What do Beloit, Turtle, Rock and La Prairie townships have in common? They all meet at one busy intersection: County G and Town Line Road.

Students going to and from Blackhawk Technical College pass through the intersection daily, as do the trucks from the Rock Road Company’s asphalt plant.

And here’s something that distinguishes the intersection even more: It scored a three out of nine on its warrant analysis—the engineering test that determines if additional traffic control is needed.

That low score just might qualify it for either a stoplight or roundabout in the next few years, said Ben Coopman, Rock County’s director of public works.

The warrant analysis on the intersection considered nine factors in assigning thescore. Factors include the amount of traffic, amount of left- and right-hand turns from each leg of the intersection, the delay in turning and the gaps in traffic that would make turning easier or more difficult.

The county received a grant from the federal government’s surface transportation program that will pay 80 percent of design costs for intersection changes. Those costs are estimated between $100,000 and $125,000.

According to Coopman, the state now requires an “intersection control evaluation” to determine if a roundabout would work better than a traditional traffic signal. Both would cost about the same, but the county might have to buy additional land to install a roundabout.

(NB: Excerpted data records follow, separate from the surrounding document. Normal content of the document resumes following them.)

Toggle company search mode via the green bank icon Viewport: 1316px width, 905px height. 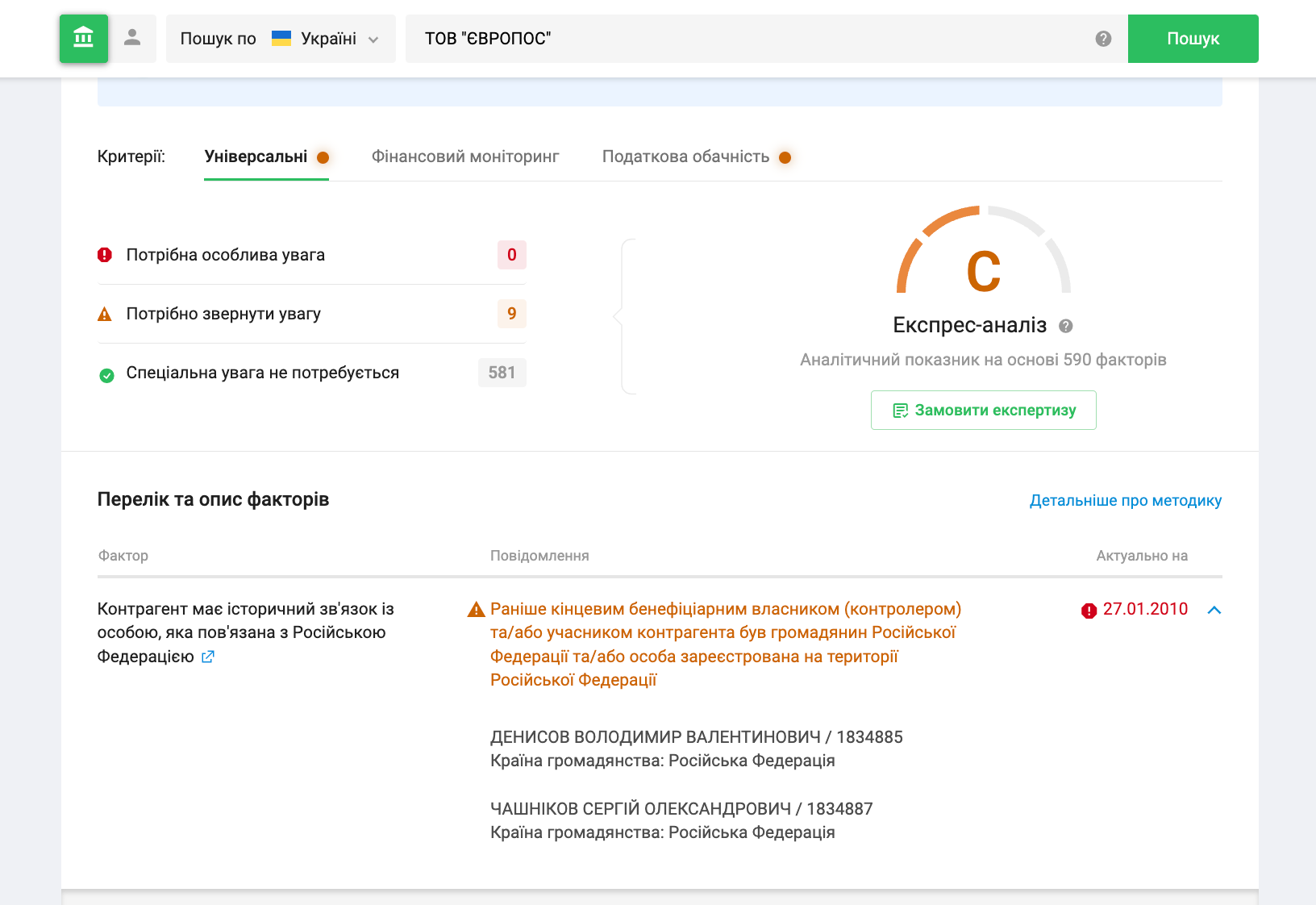pyautogui.click(x=84, y=38)
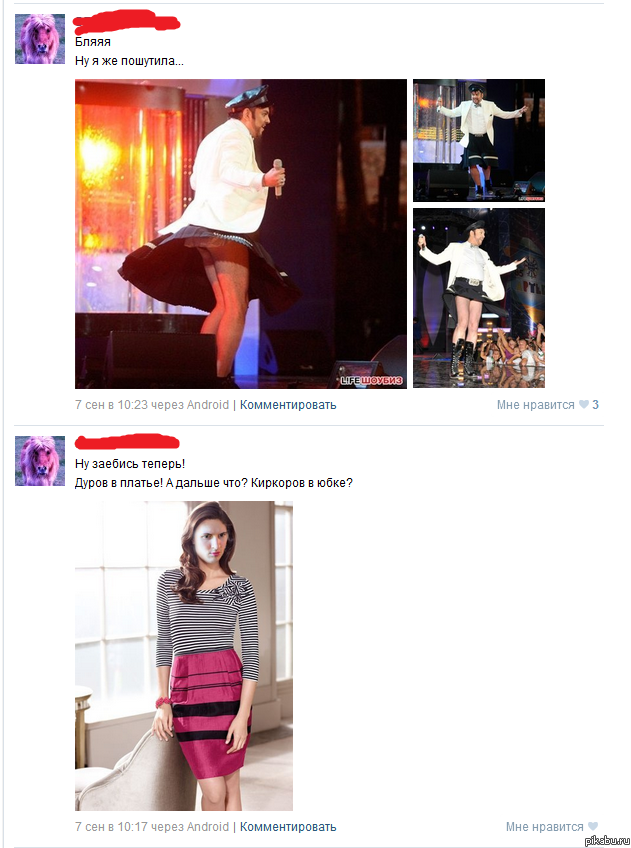Click the heart icon on the 10:17 post
The image size is (631, 848).
click(x=593, y=827)
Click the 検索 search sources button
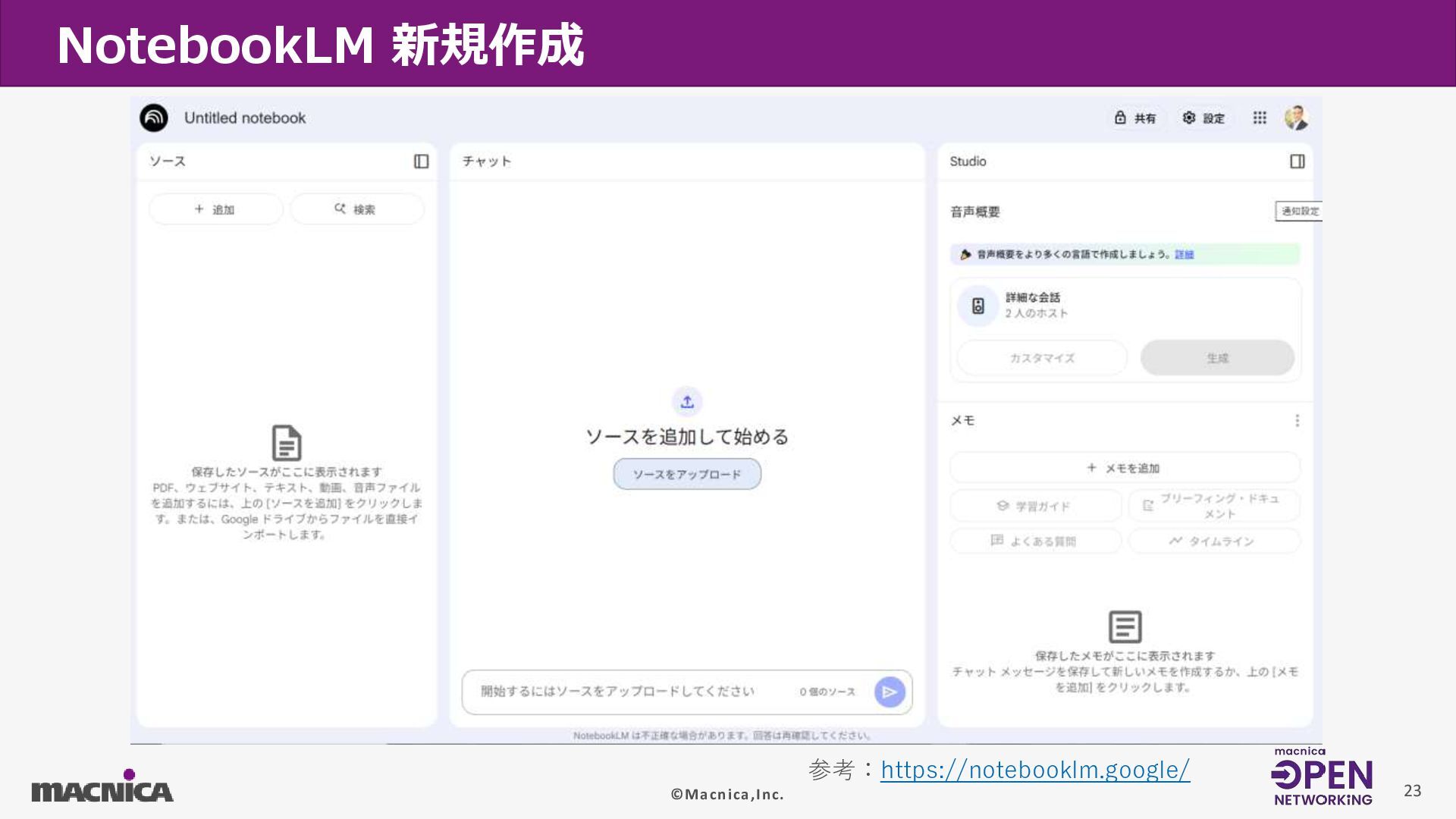Viewport: 1456px width, 819px height. tap(356, 209)
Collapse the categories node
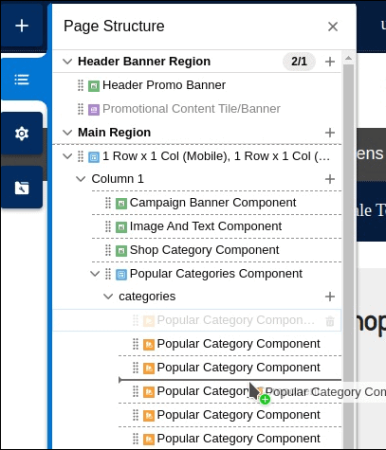The height and width of the screenshot is (450, 386). (x=108, y=296)
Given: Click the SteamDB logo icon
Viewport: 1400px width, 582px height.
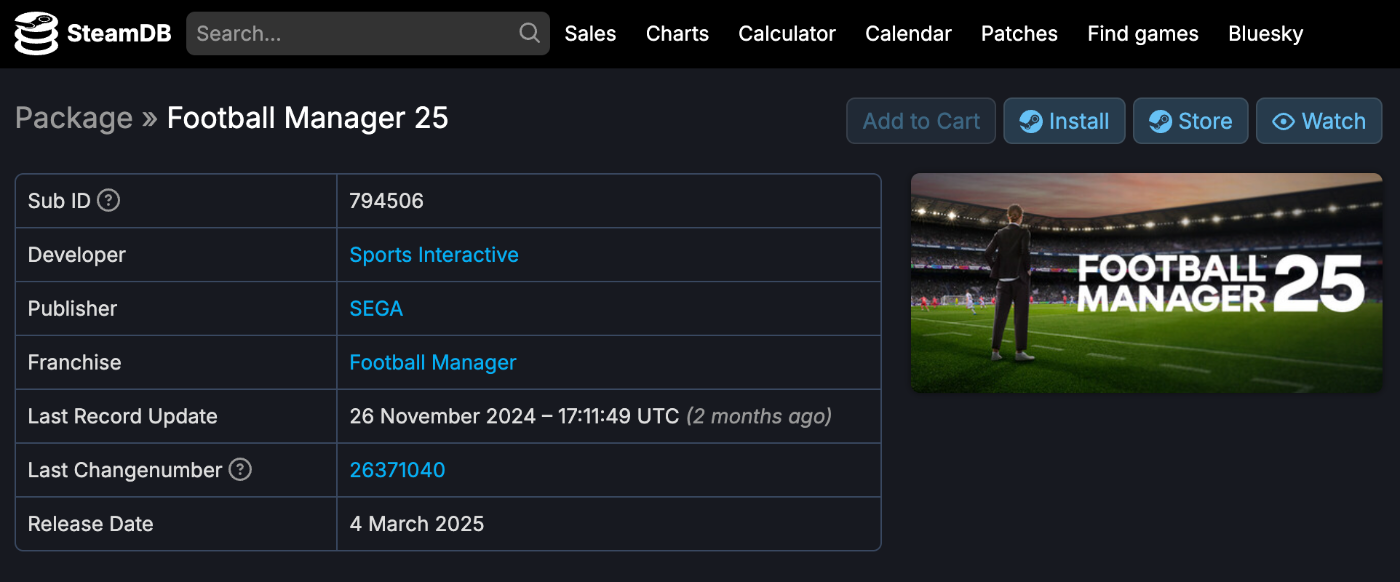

Coopman isn’t in favor of a roundabout.

“Generally, they have more maintenance issues,” he said. They’re also more difficult to plow effectively, he said.

The county plans to apply for a federal grant to cover some of the construction costs for either a traffic signal or roundabout, Coopman said. If the county gets the money, construction could start in 2013 or early 2014.

It’s possible the change at County G and Town Line Road might help alleviate perceived problems at Blackhawk Technical College’s entrance on County G. Enrollment at BTC has increased significantly in recent years, and school officials have expressed concerns about potential accidents at the County G entrance.

As engineers ponder changes at the intersection of County G and Town Line Road, they’ll “certainly consider” BTC’s concerns about the County G entrance, Coopman said.